_Consigne_
Recopiez mot pour mot le passage de l'article sur les frères Dossche, depuis « Depuis la fin » jusqu'à « des trois frères. » inclus.

_Extrait de page_
==================================================

Un ancien dirigeant d’un grand groupe agroalimentaire, ayant débattu avec Frederik Dossche sur la VRT au sujet des alternatives végétariennes, le décrit comme “une personne aimable et légèrement introvertie”. Il ajoute qu’”il ne semblait pas militant, mais était manifestement passionné par son activité et convaincu de son utilité”.

Une entreprise pionnière récompensée

Depuis la fin des années 1990, les trois frères ont construit un empire alimentaire alternatif, organisé en plusieurs filiales. Ce qui manque cependant, c’est une holding familiale centrale et consolidante. Les sites internet des entreprises témoignent souvent d’une vision inspirante. “Une alimentation saine, nutritive et végétarienne. Humanité, conscience écologique et créativité”, indiquait par exemple la société Abinda BV, dissoute l’été dernier. Productrice de houmous et de falafel pour Delhaize, l’entreprise a fusionné en 2023 avec De Hobbit, l’entreprise la plus connue des trois frères.

Fondée en 1983 par Erik Dewilde, un ancien voisin de Frederik Dossche, De Hobbit est rachetée par les frères en 1999. “Ces 20 dernières années, les frères Dossche se sont affirmés comme des investisseurs visionnaires sur le marché en croissance de l’alimentation saine et végétarienne”, écrivions-nous en octobre dernier. Cette entreprise, qui a participé aux Trends Impact Awards, notre événement récompensant les entreprises les plus innovantes et impactantes en matière de durabilité, a débuté par la production de tempeh, avant de proposer du seitan et du tofu. Plus récemment, elle a lancé des produits à base de lupin et de chanvre, offrant aujourd’hui plus de 40 produits végétaliens, tels que des salades, burgers et pâtes à tartiner.

==================================================

_Section des données_
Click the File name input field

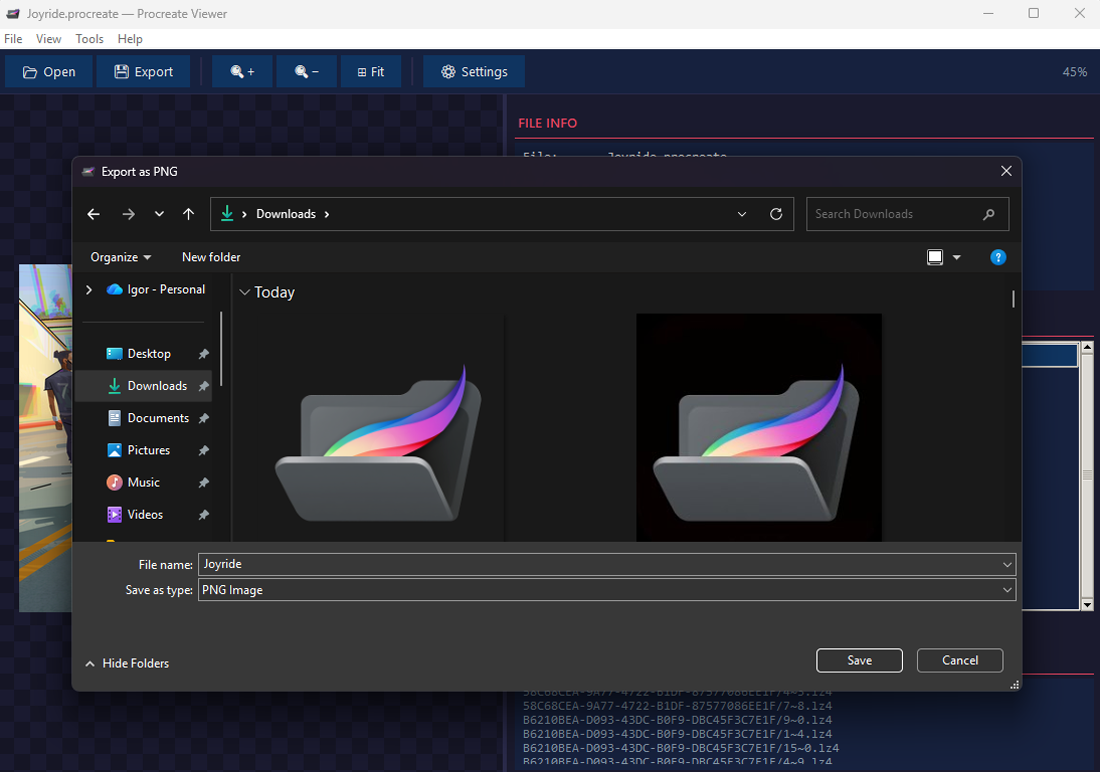point(596,564)
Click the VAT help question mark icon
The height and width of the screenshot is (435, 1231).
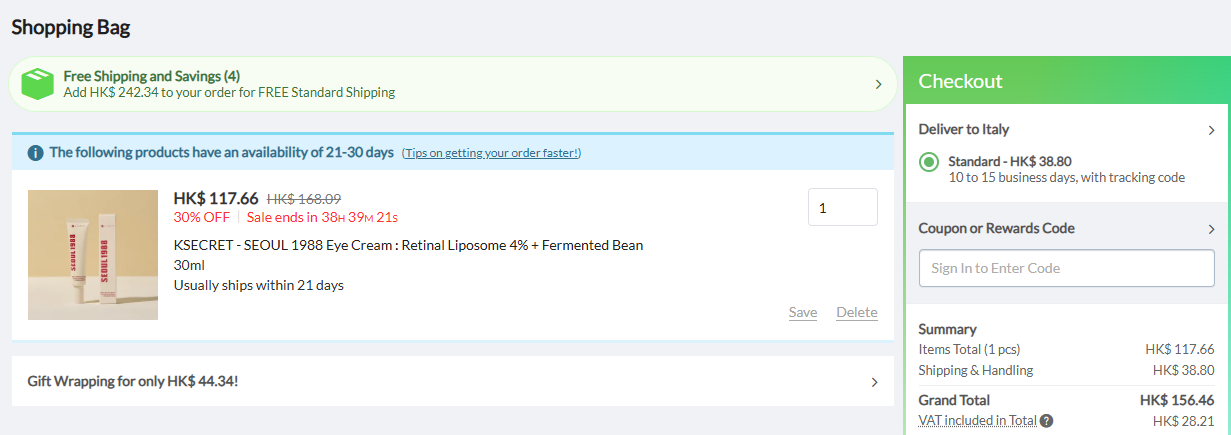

==================================================

_Problème résolu_
Depuis la fin des années 1990, les trois frères ont construit un empire alimentaire alternatif, organisé en plusieurs filiales. Ce qui manque cependant, c’est une holding familiale centrale et consolidante. Les sites internet des entreprises témoignent souvent d’une vision inspirante. “Une alimentation saine, nutritive et végétarienne. Humanité, conscience écologique et créativité”, indiquait par exemple la société Abinda BV, dissoute l’été dernier. Productrice de houmous et de falafel pour Delhaize, l’entreprise a fusionné en 2023 avec De Hobbit, l’entreprise la plus connue des trois frères.